■ TEXT FOR ANALYSIS ■
┄┄┄┄┄┄
Chateau Ksara was established in 1857, when Jesuit missionaries began growing vines a 25-ha plot of land in Lebanon’s Bekaa Valley. In 1920, the winery became a business after increased demand from the newly arrived French authorities after WW1 and today Château Ksara is Lebanon’s leading winery.
But it was never always thus. When George Sara’s family, along with other investors, bought the winery from the Jesuits in 1973, the deal was the talk of the town, such was winery’s fame and the closeness to which Lebanese held it to their collective hearts.
But two years later came civil war and the winery endured daily fighting, isolation, blockades and invasions, while members of its management team were kidnapped and subjected to mock executions.
With peace has come prosperity, but there have been hiccups. The 2006 July War between Hezbollah and Israel forced the French winemaker to return to Lebanon via Syria, navigating bomb craters along the way, while in recent years fighting between ISIS and the Lebanese army, not to mention the proximity of the Syrian civil war has posed new challenges, all of which have been successfully overcome.
┄┄┄┄┄┄
■ RECORDED INFORMATION ■
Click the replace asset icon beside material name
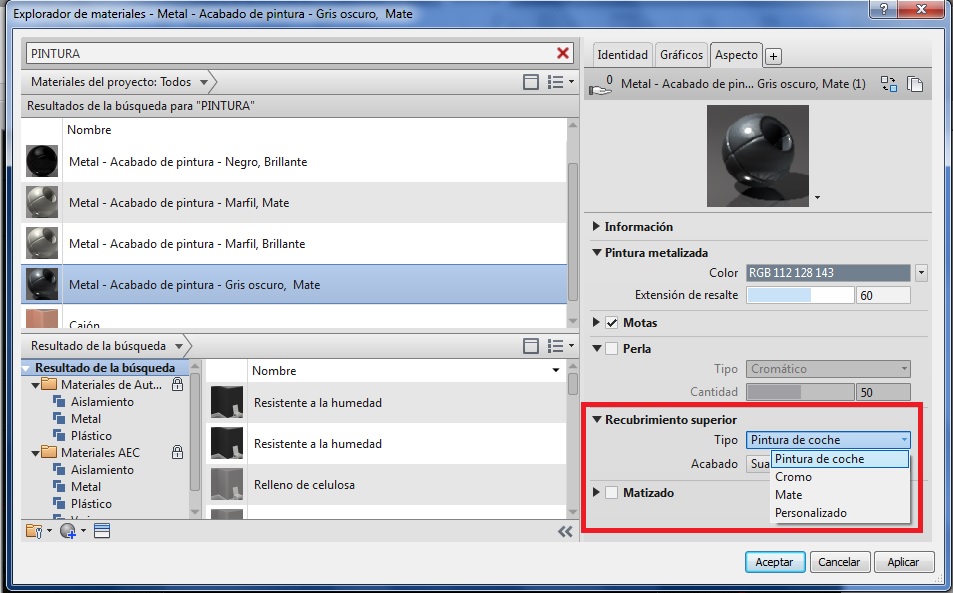This screenshot has height=593, width=953. (888, 85)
┄┄┄┄┄┄
■ INSTRUCTIONS FOR THE TASK ■
According to the text about Château Ksara, in what year did George Sara's family and other investors buy the winery from the Jesuits? The data here was drawn from a different source than the text.

■ EXERCISE ANSWER ■
1973